For a given arithmetic sequence, the common difference, $d$, is equal to -7 , and the $88^{\text {th }}$ term, $a_{88}$, is equal to -624 . Find the value of the $38^{\text {th }}$ term, $a_{38}$.

Step 1 ：Given that the common difference, $d$, is equal to -7, and the $88^{th}$ term, $a_{88}$, is equal to -624.

Step 2 ：Using the formula for the nth term of an arithmetic sequence, $a_n = a_1 + (n-1)d$, we can substitute the known values to find the first term, $a_1$.

Step 3 ：Substituting $d = -7$ and $a_{88} = -624$ into the formula, we get $-624 = a_1 + (88-1)(-7)$.

Step 4 ：Solving the equation, we find that $a_1 = -15$.

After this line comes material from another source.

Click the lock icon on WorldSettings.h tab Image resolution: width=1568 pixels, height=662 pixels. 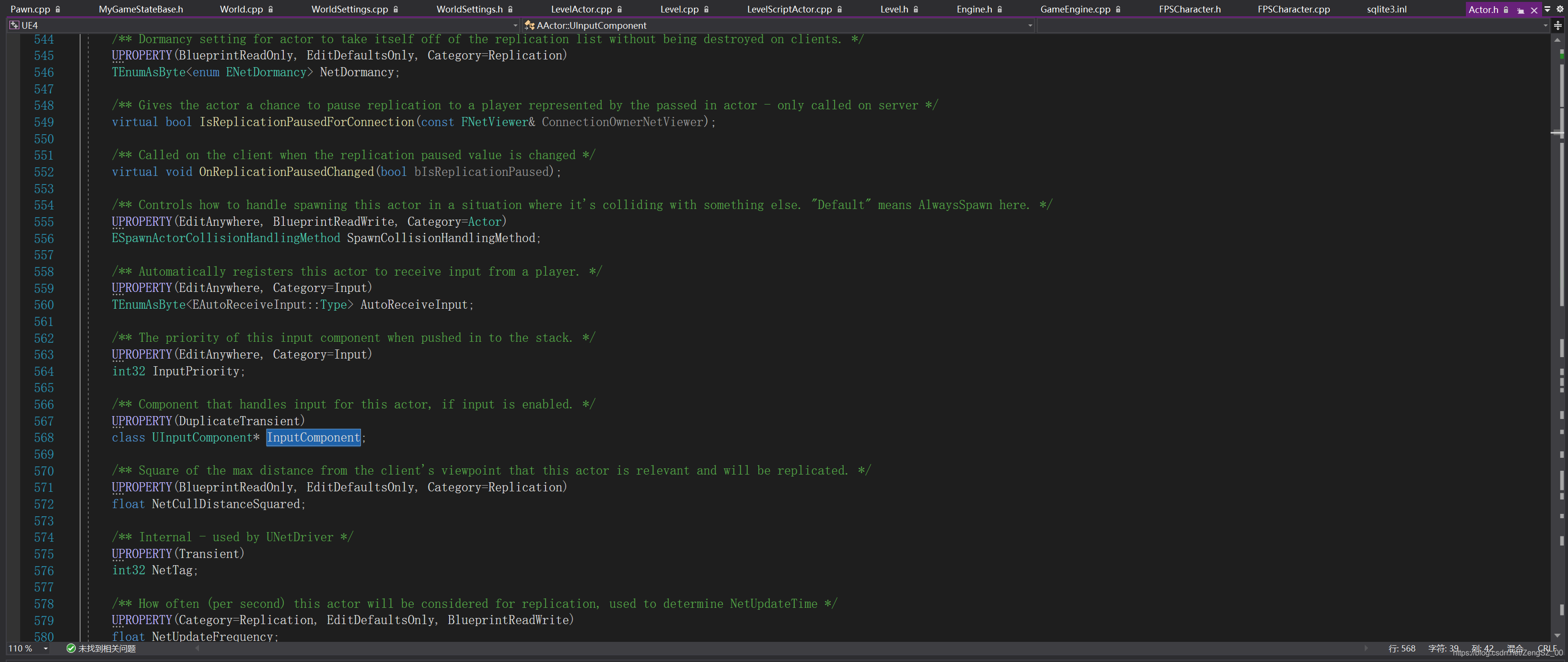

Step 5 ：Now, we can use the same formula to find the $38^{th}$ term, $a_{38}$.

Step 6 ：Substituting $a_1 = -15$, $d = -7$, and $n = 38$ into the formula, we get $a_{38} = -15 + (38-1)(-7)$.

Step 7 ：Solving the equation, we find that $a_{38} = -274$.

Step 8 ：Final Answer: The 38th term of the sequence is \(\boxed{-274}\).